Auch sei ein genereller Ausschluss von sogenannten Uploadfiltern bei der nationalen Umsetzung nicht möglich ist. Das sind zwei der Kernaussagen in dem „Gutachten zur Urheberrechtsrichtlinie (DSM-Richtlinie)“ des Göttinger Multimedia- und Telekommunikationsrechtler Professor Dr. Gerald Spindler in einem Gutachten im Auftrag der Bundestagsfraktion der Grünen (Download).
Der Artikel 17 (früher Artikel 13) regelt die Nutzung geschützter Inhalte im Netz und ist das Kernelement für die angestrebte neue Verantwortung von Plattformbetreibern. „Der Gutachter kommt zu dem Ergebnis, dass die Regelungen im Artikel 17 dem grundrechtlichen Verbot einer allgemeinen Überwachungspflicht widersprechen“, heißt es in einer Pressemitteilung der Grünen-Bundestagsfraktion. Aus dem gleichen Grund hatte bereits Polen nach der Verabschiedung der Richtlinie Klage beim Europäischen Gerichtshof eingereicht.

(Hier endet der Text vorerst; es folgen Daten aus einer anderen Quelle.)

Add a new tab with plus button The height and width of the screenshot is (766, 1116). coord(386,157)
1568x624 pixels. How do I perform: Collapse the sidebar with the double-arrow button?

Das Gutachten stellt klar, „dass ein genereller Ausschluss von sogenannten Upload-Filtern bei der nationalen Umsetzung nicht möglich ist. Die Bundesregierung und die große Koalition aus CDU/CSU und SPD haben bei einem sehr zentralen Diskussionspunkt rechtlich nicht haltbare Versprechungen gemacht.“ Im Koalitionsvertrag hatten CDU, CSU und SPD klar vereinbart, dass sie den „Einsatz von Upload-Filtern“ als unverhältnismäßig ablehnen. Insbesondere die CDU hatte bei der Verabschiedung der Richtlinie auf den vermeintlichen nationalen Gestaltungsspielraum verwiesen, indem sie verkündet hat, dass es „in der nationalen Umsetzung keine Uploadfilter geben“ wird“.